Pour son cinquième long-métrage, Robert Aldrich reprend la même trame que pour Le Grand Couteau, sorti un an plus tôt. Que ce soit à Hollywood ou sur un champ de bataille, le réalisateur ne cesse de nourrir sa réflexion sur les rapports houleux entre un homme d’une intégrité exemplaire et une hiérarchie qui lui nie son droit de conscience. Plutôt méconnu, Attaque ! est un film âpre et dépouillé qui parvient malgré quelques archétypes à imposer une vraie vision du monde.

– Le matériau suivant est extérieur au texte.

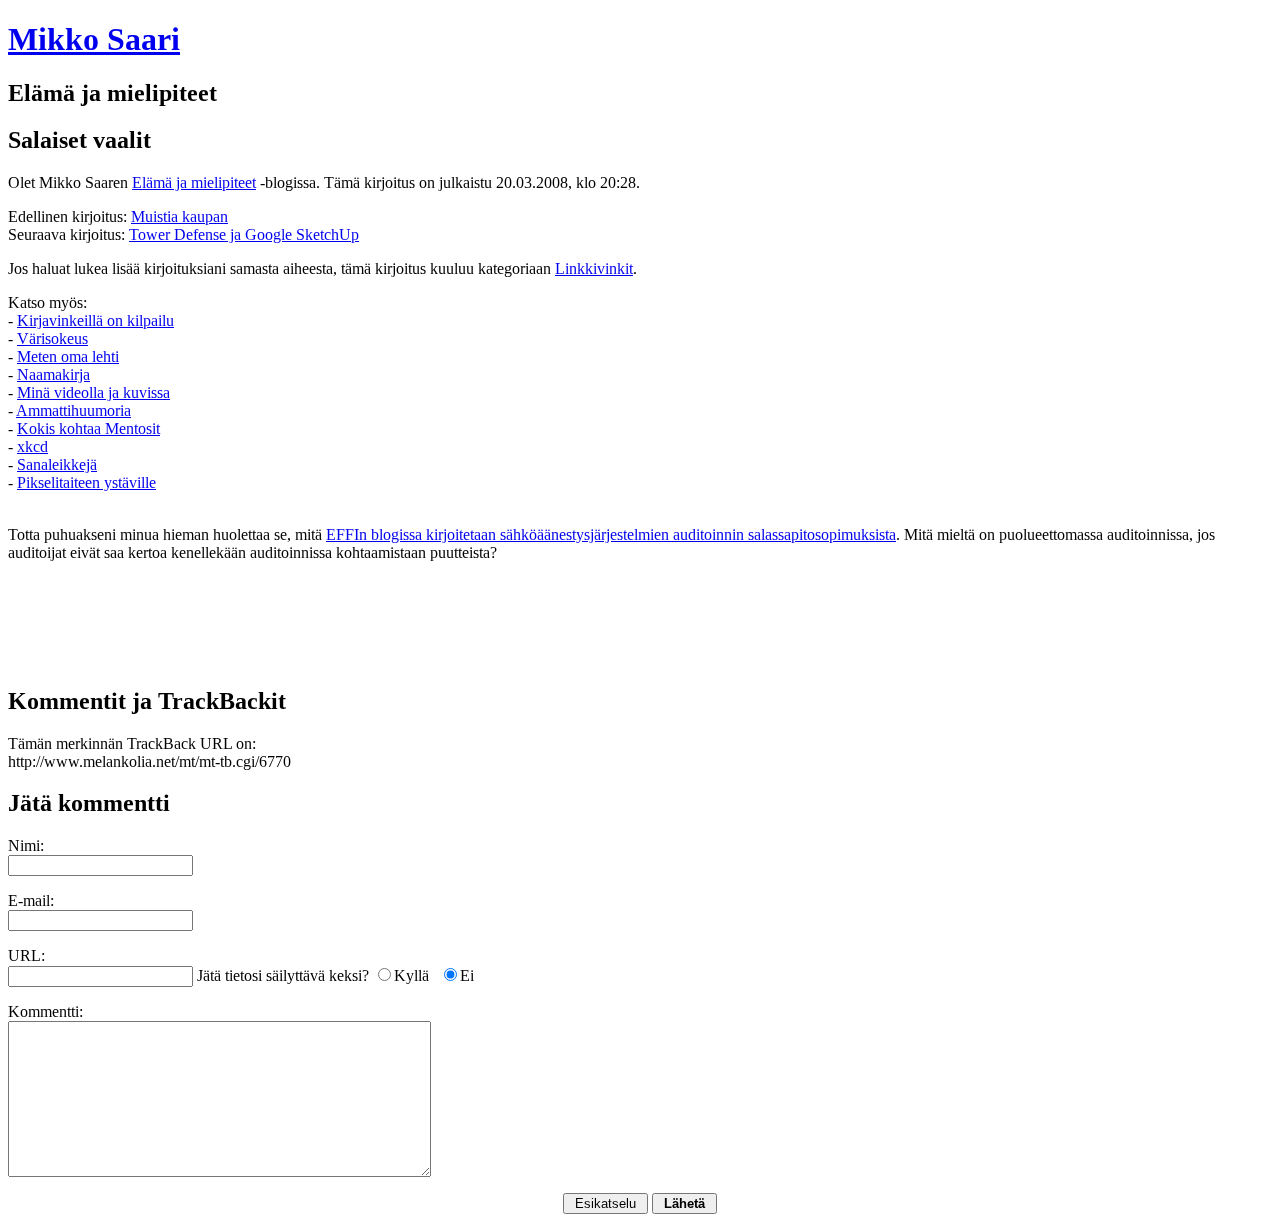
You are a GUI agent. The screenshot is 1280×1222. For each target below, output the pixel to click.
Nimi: (26, 845)
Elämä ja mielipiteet (194, 182)
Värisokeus (52, 338)
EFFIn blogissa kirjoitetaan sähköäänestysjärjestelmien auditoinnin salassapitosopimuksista (611, 534)
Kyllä (411, 975)
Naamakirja (53, 374)
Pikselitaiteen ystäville (86, 482)
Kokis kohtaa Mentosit (88, 428)
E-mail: (31, 900)
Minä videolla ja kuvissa (93, 392)
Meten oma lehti (68, 356)
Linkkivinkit (594, 268)
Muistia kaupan (179, 216)
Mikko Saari (94, 39)
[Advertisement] (640, 623)
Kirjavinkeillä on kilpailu (95, 320)
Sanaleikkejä (57, 464)
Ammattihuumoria (73, 410)
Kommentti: (45, 1011)
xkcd (32, 446)
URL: (26, 955)
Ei (467, 975)
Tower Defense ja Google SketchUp (244, 234)
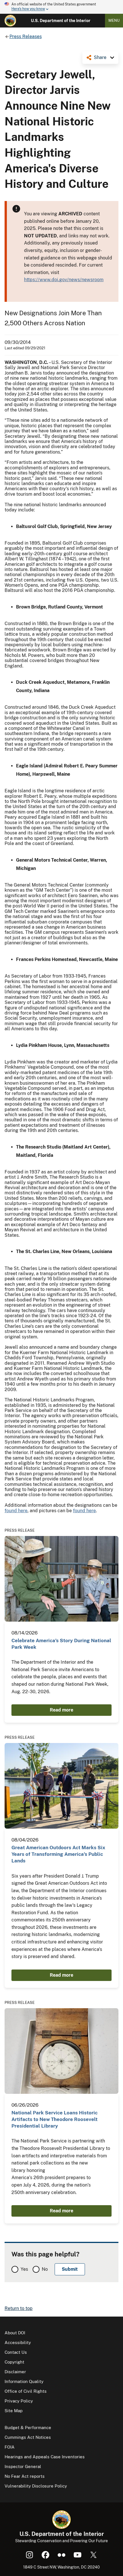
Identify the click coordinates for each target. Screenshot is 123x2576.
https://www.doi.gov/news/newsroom (64, 279)
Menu (114, 20)
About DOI (15, 2332)
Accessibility (18, 2342)
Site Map (14, 2410)
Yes (24, 2269)
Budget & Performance (28, 2427)
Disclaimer (15, 2371)
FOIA (10, 2447)
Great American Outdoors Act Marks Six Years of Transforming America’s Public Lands (58, 1854)
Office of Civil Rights (26, 2391)
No (45, 2269)
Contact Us (16, 2352)
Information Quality (24, 2381)
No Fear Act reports (25, 2476)
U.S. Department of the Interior (60, 20)
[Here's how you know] (61, 7)
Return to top (19, 2308)
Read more (61, 1710)
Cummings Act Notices (28, 2437)
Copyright (14, 2362)
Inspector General (23, 2466)
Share (100, 57)
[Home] (10, 20)
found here (16, 1510)
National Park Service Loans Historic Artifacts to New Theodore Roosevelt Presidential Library (54, 2119)
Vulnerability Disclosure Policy (36, 2486)
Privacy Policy (19, 2400)
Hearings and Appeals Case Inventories (45, 2456)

Inspiré d’une pièce de Norman Brooks, scénarisé par James Poe, Attaque ! – s’il n’est que le quatrième film de Robert Aldrich – est pourtant le pur produit de son auteur. Éternel trublion à Hollywood depuis ses débuts derrière la caméra, celui qui se distinguait par une esthétisation sèche et frontale de la violence (physique ou psychologique) n’a jamais cessé de déconstruire les mythes (Hollywood, en premier lieu) et les institutions. Si l’un de ses plus grands succès est apparenté au film de guerre (Les Douze Salopards, 1967), Attaque !, sorti une dizaine d’années plus tôt, n’est pourtant pas le plus connu de ses films, en dépit des thèmes qui y sont abordés : l’honneur, l’intégrité et la trahison, traités sans moralisme ni complaisance, constituent la colonne vertébrale d’une filmographie atypique, qui aura parfois pêché à tenter d’illustrer trop systématiquement la part d’ombre de chaque individu. Précédant de quelques années quelques films majeurs sur les absurdités hiérarchiques de l’armée (Les Sentiers de la gloire de Kubrick en 1957, Pour l’exemple de Losey en 1964), Attaque ! met en scène le lieutenant Joe Costa (Jack Palance, déjà au générique du génial Grand Couteau), confronté à l’incompétence et à la lâcheté de son supérieur, le capitaine Erskine Cooney (Eddie Albert), dont les erreurs sont plus ou moins couvertes par le lieutenant-colonel Clyde Bartlett (Lee Marvin).
Si quelques scènes sont savamment mises en scène avec une économie de moyens exemplaire, ce qui intéresse évidemment Aldrich n’est pas le nerf central de la guerre : le combat dans ce qu’il peut avoir de spectaculaire. Le front constitue ici un espace clos, déconnecté des grandes instances politiques et idéologiques. Pourtant, nous sommes au cœur de la Seconde Guerre mondiale et l’engagement de ces quelques hommes dans une lutte contre le nazisme n’est pas une abstraction (notamment lors de la confrontation avec un SS). Mais l’enjeu du film est ailleurs : il se situe dans le rapport de force qui oppose un lieutenant à son capitaine dans ce qui est identifié par l’un comme un profond manquement au devoir. Cette quête d’une vérité, incarnée ici par Jack Palance qui avait déjà prêté son physique de boxeur à l’acteur intègre du Grand Couteau, devient le moteur d’une tension où chaque mise en situation est scrutée de manière clinique par le réalisateur. Dans un noir et blanc très épuré, Robert Aldrich multiplie les plans frontaux sur ses personnages, ne perdant rien de cette violence psychologique qui régit les relations hiérarchiques. Sorte de huis-clos le plus souvent à ciel ouvert, Attaque ! obstrue toutes les perspectives pour mieux confronter les personnages aux choix qui s’offrent à eux et à leur propre conscience.
L’habileté avec laquelle le réalisateur mène son récit est indéniable et l’efficacité narrative semble d’autant plus évidente que la violence psychologique ne repose jamais sur l’étirement-épuisement de certaines confrontations. L’approche politique est ici mise explicitement au service d’un idéal ardemment défendu par Aldrich (en ces temps où le maccarthysme faisait encore des dégâts et où le pire ennemi n’était pas forcément celui que l’on croyait). À ce titre, le portrait à charge du capitaine Erskine Cooney manque peut-être parfois de nuances, surtout en comparaison des personnages incarnés par Palance et Marvin, infiniment plus ambigus, et ne sauve pas complètement le film d’un schéma manichéen (avec distribution de bons et mauvais points) comme Hollywood en raffolait à l’époque. Cette limite se prête d’autant moins à l’univers d’Aldrich que le film ne cherche en aucun cas à couvrir l’insoumis de lauriers réparateurs. Au contraire, chez le cinéaste, l’intégrité mène la plupart du temps à un sacrifice circonstancié (Le Grand Couteau, Pas d’orchidées pour Miss Blandish) qui ne fait du héros qu’un simple martyr anonyme, mort pour avoir fait de son corps l’ultime arme politique dans un combat dérisoire pour la justice.